Tooth loss is followed by a natural bone resorption process that often leads to defects in the alveolar ridge, making the installation of dental implants unfeasible. Correction of such bone defects, especially loss of height of the ridge or associated loss of thickness, is a great challenge to dental surgeons. The technique of segmental osteotomy accompanied by interpositional bone grafting has been shown to be a viable option for addressing the problem. This report describes a successful application of the technique in the treatment of vertical dimension deficiency in the posterior maxillary region. Four months after graft surgery, 3 implants were successfully placed in accordance with the original reverse planning.
Dental implant rehabilitation depends fundamentally on the presence of an adequate alveolar bone structure. After tooth loss due to trauma, periodontal disease, pathology or malformation, a natural process of bone resorption occurs that often leads to vertical (ridge height), horizontal (ridge thickness) deficiencies, or both .

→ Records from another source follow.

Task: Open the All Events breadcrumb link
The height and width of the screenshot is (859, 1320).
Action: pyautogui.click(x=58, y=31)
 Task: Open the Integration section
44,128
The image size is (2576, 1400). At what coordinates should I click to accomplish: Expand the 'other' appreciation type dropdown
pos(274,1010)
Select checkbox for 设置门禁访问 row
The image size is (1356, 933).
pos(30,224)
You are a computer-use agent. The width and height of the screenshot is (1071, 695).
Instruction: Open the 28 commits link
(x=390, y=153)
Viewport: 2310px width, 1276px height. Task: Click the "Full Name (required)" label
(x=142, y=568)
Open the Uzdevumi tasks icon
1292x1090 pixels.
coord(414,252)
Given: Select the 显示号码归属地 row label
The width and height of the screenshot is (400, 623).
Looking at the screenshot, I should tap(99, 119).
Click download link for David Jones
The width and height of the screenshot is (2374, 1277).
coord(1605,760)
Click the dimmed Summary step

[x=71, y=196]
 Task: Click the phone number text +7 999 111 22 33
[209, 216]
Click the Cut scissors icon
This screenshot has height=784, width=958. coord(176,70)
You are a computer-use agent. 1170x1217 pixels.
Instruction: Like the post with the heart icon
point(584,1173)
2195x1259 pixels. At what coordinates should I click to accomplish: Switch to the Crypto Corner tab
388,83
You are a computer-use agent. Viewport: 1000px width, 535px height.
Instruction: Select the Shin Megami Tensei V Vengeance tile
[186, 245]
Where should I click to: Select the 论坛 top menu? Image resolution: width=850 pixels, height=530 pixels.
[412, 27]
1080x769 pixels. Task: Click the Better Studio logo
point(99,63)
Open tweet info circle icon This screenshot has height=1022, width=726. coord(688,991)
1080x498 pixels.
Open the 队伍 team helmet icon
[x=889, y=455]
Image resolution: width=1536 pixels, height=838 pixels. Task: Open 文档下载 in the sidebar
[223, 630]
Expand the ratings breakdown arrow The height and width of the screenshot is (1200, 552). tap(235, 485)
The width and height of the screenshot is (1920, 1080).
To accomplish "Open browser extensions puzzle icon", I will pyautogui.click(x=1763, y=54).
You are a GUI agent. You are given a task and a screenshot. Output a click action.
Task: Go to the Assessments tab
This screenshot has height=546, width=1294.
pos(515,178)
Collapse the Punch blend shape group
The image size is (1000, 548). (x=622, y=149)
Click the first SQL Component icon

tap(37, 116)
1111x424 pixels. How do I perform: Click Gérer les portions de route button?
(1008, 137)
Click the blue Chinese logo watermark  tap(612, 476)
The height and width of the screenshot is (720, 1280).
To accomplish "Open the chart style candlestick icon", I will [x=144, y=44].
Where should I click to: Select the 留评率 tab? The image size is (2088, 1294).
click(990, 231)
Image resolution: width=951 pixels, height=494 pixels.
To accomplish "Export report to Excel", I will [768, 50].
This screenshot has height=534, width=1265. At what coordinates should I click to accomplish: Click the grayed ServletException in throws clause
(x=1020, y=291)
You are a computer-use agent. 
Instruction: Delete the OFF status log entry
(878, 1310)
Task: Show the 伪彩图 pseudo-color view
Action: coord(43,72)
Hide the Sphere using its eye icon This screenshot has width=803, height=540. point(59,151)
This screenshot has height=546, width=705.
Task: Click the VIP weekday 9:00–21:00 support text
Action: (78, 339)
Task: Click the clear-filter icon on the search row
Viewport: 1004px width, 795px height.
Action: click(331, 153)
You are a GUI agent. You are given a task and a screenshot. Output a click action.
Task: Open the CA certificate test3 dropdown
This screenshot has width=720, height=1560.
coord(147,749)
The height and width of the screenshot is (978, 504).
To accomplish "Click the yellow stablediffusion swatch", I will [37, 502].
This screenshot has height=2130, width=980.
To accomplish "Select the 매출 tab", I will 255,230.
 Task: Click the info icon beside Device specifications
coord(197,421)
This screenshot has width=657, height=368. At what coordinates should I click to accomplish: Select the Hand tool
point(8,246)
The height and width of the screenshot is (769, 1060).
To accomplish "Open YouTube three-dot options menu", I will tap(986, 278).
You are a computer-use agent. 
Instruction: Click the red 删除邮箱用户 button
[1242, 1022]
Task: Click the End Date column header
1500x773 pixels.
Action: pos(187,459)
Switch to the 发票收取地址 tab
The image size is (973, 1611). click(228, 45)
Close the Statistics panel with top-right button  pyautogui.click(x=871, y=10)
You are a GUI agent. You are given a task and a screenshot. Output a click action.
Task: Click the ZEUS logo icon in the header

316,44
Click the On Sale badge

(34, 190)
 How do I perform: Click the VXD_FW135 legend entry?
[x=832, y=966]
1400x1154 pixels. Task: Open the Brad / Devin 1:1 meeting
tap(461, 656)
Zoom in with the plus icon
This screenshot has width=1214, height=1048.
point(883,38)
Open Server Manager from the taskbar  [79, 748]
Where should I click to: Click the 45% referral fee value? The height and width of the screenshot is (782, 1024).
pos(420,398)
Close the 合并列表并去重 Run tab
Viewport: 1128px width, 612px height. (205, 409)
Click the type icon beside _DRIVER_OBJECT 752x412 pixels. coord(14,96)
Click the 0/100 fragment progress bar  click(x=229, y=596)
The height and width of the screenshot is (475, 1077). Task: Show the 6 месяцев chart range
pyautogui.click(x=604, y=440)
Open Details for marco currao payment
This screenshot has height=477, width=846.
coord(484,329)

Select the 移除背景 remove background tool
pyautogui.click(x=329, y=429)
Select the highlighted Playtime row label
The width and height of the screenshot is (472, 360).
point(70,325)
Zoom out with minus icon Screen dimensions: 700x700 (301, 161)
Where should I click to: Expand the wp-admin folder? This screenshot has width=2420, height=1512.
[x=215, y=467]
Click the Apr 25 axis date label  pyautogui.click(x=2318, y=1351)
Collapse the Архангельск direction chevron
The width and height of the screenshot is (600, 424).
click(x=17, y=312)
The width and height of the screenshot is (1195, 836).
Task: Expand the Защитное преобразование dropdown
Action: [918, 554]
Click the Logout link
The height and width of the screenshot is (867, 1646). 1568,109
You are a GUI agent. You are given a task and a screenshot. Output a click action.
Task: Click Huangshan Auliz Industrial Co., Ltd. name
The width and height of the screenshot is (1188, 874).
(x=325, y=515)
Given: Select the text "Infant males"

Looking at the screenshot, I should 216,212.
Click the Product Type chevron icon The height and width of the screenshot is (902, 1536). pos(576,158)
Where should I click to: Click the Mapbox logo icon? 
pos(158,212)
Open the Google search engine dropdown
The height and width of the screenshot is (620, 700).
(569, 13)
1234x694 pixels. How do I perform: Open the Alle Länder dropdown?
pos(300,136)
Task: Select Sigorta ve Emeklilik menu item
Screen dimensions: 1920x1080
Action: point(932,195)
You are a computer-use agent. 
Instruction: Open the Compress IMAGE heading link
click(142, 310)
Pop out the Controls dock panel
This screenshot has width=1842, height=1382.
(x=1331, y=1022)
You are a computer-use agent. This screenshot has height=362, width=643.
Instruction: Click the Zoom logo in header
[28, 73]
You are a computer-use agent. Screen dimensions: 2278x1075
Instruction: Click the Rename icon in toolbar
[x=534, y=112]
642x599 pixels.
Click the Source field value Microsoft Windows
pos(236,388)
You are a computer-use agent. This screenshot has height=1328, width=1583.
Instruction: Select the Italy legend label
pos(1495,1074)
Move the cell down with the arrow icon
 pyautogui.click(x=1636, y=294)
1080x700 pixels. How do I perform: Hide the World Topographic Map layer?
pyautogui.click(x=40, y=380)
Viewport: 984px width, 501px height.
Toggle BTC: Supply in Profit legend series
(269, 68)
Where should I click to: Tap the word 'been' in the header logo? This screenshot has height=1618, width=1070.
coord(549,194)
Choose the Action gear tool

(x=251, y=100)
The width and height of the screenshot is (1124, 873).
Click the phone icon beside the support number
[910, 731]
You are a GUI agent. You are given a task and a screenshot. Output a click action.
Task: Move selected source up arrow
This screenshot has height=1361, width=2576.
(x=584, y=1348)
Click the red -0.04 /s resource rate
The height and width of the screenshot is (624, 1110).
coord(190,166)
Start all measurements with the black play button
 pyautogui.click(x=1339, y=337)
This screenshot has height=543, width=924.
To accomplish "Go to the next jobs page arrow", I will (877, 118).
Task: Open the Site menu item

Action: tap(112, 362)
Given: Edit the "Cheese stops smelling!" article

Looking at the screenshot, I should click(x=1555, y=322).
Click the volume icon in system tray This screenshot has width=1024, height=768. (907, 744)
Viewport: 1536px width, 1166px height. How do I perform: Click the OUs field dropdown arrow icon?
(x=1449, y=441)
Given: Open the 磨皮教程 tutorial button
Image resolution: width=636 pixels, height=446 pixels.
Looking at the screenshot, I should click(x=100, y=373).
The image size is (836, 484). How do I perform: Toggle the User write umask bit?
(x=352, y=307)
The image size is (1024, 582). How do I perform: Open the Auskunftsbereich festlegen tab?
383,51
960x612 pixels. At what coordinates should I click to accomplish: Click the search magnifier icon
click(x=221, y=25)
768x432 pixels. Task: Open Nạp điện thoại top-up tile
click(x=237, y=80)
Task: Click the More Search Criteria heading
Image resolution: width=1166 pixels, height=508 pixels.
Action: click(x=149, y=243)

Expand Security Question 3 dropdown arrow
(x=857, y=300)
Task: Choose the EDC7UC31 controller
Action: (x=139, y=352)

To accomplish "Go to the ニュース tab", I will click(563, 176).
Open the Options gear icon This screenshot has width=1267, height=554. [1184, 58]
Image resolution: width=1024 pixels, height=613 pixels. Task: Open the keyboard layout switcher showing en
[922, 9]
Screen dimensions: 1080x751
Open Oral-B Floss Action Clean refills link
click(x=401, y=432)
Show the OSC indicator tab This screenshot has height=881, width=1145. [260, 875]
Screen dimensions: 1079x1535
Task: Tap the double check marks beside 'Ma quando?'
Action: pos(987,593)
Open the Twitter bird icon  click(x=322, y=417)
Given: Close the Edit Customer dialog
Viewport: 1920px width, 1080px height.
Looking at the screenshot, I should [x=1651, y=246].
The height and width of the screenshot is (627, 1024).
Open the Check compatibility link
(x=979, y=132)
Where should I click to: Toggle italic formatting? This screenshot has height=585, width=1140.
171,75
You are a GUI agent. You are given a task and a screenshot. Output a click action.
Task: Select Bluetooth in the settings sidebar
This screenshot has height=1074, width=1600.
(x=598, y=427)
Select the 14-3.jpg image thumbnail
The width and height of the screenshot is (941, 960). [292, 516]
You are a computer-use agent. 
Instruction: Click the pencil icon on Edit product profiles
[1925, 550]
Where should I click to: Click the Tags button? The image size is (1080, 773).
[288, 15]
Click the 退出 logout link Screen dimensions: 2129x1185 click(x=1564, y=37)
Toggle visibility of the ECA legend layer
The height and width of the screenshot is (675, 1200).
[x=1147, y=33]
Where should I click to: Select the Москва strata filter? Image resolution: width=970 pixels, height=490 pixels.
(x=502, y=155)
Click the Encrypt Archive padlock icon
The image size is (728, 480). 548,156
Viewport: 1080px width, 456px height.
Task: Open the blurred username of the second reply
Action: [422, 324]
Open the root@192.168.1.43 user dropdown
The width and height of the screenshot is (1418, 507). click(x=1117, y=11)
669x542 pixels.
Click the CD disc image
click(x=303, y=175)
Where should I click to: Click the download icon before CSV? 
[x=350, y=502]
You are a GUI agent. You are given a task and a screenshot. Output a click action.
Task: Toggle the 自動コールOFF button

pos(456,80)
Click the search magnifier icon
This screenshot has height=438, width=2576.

Correction of such bone defects, especially loss of height of the ridge, or associated loss of thickness, is a challenge to dental surgeons. In the literature, the technique of segmental osteotomy accompanied by interpositional grafting has been reported as a viable and predictable procedure with a low incidence of complications and a high percentage of success. The technique has been recommended for the correction of moderate vertical defects (4–8 mm) in the anterior maxillary and posterior mandibular regions, and it can also be used to reposition badly placed implants .
This case report describes a clinical case of segmental osteotomy with interpositional bone grafting designed to rehabilitate the alveolar ridge in the posterior region of the maxilla.
A 47-year-old, white, male patient sought implant rehabilitation to compensate for tooth loss and chewing difficulties. Clinical and radiological examinations revealed the absence of teeth in positions 14, 15 and 16 and osteo-deficiency of the vertical dimension (6 mm) of the crest of the alveolar ridge and of the thickness the ridge. The distance from the reabsorbed ridge to the floor of the maxillary sinus was found to be approximately 16 mm ( Fig. 1 ).
The proposed treatment entailed a segmental osteotomy and an inter-positional graft using bone removed from the ramus of the mandible to restore the posterior maxillary alveolar ridge prior to placing dental implants.
The procedure began by anaesthetizing the inferior alveolar, lingual and buccal nerves using a 2% lidocaine solution with a vasoconstrictor 1:100,000 (Dfl, Rio de Janeiro, Brazil), followed by a linear incision 3 mm above the mucogingival junction. The mucoperiosteum was detached and the preparation of the vertical and horizontal osteotomies was carried out using sagittal saws. Chisels were used to finalize the osteotomies and for the mobilization of the bone segment. Care was taken not to damage the palatine mucosa.
The surgery proceeded to the removal of the bone graft block from the ramus of the right mandible and adapted it to the receptor area with its cortical portion facing the vestibule side ( Fig. 2 ). The set formed by the mobilized bone segment and the interposed bone graft block was fixed using a 1.5 mm system of plates and screws (Engimplan, Rio Claro, Brazil). Lyophilized bovine bone was applied to the region of the graft and the whole covered with an absorbable collagen membrane (Consulmat, São Paulo, Brazil). The procedure was finalized using a running stitch for closure with 3.0 absorbable catgut (Point-suture, Fortaleza, Brazil).
4 months after surgery, radiological examinations were carried out and the patient underwent implant placement. Careful separation of the mucoperiostium revealed that the fixation system was in place, the interpositional bone graft had been incorporated and gains in the height and thickness of the alveolar ridge had been achieved ( Fig. 3 ). The fixation system was removed and three dental implants (Conexão, São Paulo, Brazil) were placed in accordance with the original backward planning and the respective surgical guidance ( Fig. 4 ).